[[ DATA FOR PROCESSING open ]]

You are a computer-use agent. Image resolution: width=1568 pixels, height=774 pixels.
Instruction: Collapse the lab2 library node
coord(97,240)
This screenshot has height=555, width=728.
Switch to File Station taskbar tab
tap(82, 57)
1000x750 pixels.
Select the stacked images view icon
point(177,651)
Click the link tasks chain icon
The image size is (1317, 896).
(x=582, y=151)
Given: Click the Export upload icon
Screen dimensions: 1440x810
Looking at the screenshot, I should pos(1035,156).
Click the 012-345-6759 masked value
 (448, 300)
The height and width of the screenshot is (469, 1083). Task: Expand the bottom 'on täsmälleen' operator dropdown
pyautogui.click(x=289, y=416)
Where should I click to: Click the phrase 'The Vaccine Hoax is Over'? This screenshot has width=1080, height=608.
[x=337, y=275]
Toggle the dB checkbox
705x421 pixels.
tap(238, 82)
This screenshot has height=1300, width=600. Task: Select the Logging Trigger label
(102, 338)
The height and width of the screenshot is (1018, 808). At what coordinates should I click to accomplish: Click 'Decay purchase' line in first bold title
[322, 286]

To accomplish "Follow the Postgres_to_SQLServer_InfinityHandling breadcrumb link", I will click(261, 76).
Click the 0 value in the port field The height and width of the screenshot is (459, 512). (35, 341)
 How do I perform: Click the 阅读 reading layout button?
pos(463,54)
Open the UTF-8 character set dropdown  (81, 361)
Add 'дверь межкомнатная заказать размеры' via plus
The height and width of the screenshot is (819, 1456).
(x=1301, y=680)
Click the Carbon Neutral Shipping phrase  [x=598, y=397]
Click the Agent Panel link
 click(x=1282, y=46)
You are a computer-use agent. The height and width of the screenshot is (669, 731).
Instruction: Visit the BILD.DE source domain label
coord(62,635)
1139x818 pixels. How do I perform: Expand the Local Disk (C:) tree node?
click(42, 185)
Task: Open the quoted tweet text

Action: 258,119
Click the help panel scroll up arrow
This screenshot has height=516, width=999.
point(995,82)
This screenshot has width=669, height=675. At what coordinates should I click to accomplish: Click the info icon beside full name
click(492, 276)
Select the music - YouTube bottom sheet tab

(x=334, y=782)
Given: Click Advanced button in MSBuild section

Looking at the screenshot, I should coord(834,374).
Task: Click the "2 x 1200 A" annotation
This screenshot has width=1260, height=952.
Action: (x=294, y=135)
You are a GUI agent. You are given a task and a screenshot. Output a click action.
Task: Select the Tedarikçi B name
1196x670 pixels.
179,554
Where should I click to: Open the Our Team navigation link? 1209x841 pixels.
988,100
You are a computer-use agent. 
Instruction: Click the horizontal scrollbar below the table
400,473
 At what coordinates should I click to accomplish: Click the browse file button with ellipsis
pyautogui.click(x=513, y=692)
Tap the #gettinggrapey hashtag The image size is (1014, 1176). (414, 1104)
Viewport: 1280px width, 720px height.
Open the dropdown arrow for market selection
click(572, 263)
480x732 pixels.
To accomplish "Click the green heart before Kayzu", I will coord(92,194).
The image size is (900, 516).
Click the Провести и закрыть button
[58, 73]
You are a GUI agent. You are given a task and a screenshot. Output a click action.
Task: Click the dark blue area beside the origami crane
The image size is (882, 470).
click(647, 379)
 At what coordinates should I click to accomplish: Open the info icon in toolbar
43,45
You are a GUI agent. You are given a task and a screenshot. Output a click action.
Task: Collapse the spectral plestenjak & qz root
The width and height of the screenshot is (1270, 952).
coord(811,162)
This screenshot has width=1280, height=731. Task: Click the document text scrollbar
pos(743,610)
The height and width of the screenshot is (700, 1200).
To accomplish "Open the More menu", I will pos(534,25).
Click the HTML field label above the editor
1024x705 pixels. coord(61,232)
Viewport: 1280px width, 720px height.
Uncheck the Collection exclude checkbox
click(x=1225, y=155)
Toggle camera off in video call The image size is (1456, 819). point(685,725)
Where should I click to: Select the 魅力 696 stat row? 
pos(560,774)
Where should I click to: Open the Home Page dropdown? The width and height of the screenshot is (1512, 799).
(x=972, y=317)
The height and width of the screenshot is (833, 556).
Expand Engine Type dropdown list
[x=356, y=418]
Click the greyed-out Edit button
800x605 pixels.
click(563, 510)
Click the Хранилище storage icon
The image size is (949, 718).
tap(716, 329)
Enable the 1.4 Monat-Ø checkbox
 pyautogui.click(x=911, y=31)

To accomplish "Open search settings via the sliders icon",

[[ DATA FOR PROCESSING closed ]]

> WHAT YOU HAVE TO DO
The required output is the exact run of lines from the one with "The height and width of the screenshot is (833, 556)." through the final line of the entries.

> ANSWER TO THE EXERCISE
The height and width of the screenshot is (833, 556).
Expand Engine Type dropdown list
[x=356, y=418]
Click the greyed-out Edit button
800x605 pixels.
click(563, 510)
Click the Хранилище storage icon
The image size is (949, 718).
tap(716, 329)
Enable the 1.4 Monat-Ø checkbox
 pyautogui.click(x=911, y=31)

To accomplish "Open search settings via the sliders icon",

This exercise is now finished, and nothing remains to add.